300 B.C. (Alexandria) [Euclid] - most prominent mathematician; “Elements”: geometry; conic sections

310-250 B.C. [Aristarchus of Samos] - relative distances and sizes of the Moon and the Sun; Sun at the center of the solar system (heliocentric view); used Earth’s shadow to measure the size of the moon

200 B.C. (Alexandria) [Eratosthenes] - measured earth’s size using simple geometry and scientific process

130 B.C. [Hipparchus of Rhodes] - star maps; star catalog of 850 stars, precession; epicycles

150 A.D. [Ptolemy] - fixed Aristotle’s model with the epicycle theory: planets move in epicycles (small circular paths around which the planets move); the centers pf epicycles are along the deferent (big circle)
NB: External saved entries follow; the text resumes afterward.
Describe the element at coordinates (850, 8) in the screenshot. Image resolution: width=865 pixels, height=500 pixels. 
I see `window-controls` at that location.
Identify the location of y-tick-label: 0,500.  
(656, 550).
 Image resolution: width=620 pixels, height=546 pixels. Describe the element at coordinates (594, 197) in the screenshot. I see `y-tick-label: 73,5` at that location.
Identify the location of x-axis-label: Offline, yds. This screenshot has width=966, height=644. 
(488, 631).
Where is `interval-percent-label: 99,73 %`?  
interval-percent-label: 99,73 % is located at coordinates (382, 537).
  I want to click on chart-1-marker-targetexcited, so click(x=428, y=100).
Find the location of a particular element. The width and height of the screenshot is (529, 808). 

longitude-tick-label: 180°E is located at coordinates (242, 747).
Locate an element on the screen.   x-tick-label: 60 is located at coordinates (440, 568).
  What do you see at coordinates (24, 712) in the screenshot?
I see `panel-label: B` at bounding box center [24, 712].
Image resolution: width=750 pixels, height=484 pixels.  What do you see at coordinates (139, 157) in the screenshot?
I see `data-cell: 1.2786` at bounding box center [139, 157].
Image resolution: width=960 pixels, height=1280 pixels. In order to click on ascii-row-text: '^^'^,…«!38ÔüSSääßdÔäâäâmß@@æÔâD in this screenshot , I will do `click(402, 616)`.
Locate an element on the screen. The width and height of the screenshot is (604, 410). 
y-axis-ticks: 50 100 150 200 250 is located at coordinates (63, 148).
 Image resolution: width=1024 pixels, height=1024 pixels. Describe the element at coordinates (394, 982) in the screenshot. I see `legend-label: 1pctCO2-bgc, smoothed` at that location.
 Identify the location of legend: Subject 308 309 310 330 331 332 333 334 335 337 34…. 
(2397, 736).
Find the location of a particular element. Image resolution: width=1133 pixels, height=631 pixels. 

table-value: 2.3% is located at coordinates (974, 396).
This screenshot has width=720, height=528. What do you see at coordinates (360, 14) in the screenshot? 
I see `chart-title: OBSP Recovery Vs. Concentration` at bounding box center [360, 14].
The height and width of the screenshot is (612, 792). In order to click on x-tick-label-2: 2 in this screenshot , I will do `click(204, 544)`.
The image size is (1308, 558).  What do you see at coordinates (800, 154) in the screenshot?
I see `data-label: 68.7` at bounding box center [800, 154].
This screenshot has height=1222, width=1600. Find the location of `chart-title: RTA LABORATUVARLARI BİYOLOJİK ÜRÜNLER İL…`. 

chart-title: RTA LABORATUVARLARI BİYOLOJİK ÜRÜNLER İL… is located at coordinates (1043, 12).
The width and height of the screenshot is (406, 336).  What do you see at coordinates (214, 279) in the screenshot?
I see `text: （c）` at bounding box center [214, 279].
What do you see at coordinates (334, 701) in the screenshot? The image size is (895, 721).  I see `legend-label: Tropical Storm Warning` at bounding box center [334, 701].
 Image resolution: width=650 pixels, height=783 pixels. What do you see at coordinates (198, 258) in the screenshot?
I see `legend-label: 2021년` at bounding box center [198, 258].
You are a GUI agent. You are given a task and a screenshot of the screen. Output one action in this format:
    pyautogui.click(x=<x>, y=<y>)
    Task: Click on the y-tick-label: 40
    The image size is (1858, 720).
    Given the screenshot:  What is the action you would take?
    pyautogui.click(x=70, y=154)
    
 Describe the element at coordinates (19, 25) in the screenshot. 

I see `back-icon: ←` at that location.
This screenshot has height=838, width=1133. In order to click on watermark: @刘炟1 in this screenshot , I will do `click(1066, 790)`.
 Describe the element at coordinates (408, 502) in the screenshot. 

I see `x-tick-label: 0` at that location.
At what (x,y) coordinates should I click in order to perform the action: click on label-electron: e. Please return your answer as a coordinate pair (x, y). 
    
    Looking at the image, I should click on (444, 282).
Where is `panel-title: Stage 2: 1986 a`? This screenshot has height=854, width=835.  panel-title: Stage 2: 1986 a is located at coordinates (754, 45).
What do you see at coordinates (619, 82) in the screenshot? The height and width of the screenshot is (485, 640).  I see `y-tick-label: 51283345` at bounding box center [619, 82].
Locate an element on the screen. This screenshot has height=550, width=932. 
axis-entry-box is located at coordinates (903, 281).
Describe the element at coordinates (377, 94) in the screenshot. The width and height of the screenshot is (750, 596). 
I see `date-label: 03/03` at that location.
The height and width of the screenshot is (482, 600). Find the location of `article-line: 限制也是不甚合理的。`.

250 A.D. [Mayans] - “place-value” number system

500 A.D [Hyptia] - first known woman astronomer, librarian of Alexandria

500 A.D. [Chinese] - solar wind; comets: tail of comets always point away from the Sun

6th – 9th Century A.D. [Persian and Arabic Astronomy] - “Al-Sufi”: Book of Stars Showing Orion Nebula; “Al-Battani”: Non-circularity of Earth’s Orbit

10th Century A.D. [Mayans] - Dresden Codex, Venus tables, eclipse tables

10th Century A.D. [Chinese] - star map showing 26 sections

1054 A.D. [Chinese] - supernova: remnant traced to Crab Nebula

1100 A.D. [Pueblo Native Americans] - Sun Dagger

1270 A.D. [Samarkand] - star catalog

Mid-1400′s A.D. (Germany) [Regiomontanus] - “Ephemeris”; “The Nuremberg Chronicle” – planetary positions and comet charts

Prehistoric Astronomy

Prehistoric Astronomers

As one of the oldest sciences, astronomy flourished in prehistoric times. Hunter-gatherers realized the importance of recognizing seasons, moon phases, annular events, and the apparent movement of the Sun. The early peoples divided the skies into the North Celestial Pole, a single point about which stars move around in the sky, and the South Celestial Pole. The Celestial Equator is the half-way line between the Celestial Poles and also a projection of Earth’s equator into the sky. 3,000 years ago, the Babylonians discovered the 360° circle, which is a base 60 system that originated from 365 days in a year. The five ancient planets are Mercury, Venus, Mars, Jupiter, and Saturn. The North Star is the star closest to the North Celestial Pole— currently Polaris. Because of precession, or the wobble of Earth’s rotational axis that sweeps out a circle in 26,000 years, the extension of Earth’s North Pole points to a different North Star during the motion. Helical rising is the first day each year when a particular star can first be seen just before dawn; helical setting, then, is the last day of the year when the star can be seen at dusk.  The ecliptic is the apparent path of the Sun in the sky and the zodiac is the path of planets within a zone of 18 degrees wide-centered on the ecliptic. Hunter-gatherers and early settlers utilize knowledge of these ideas to farm, navigate, and survive.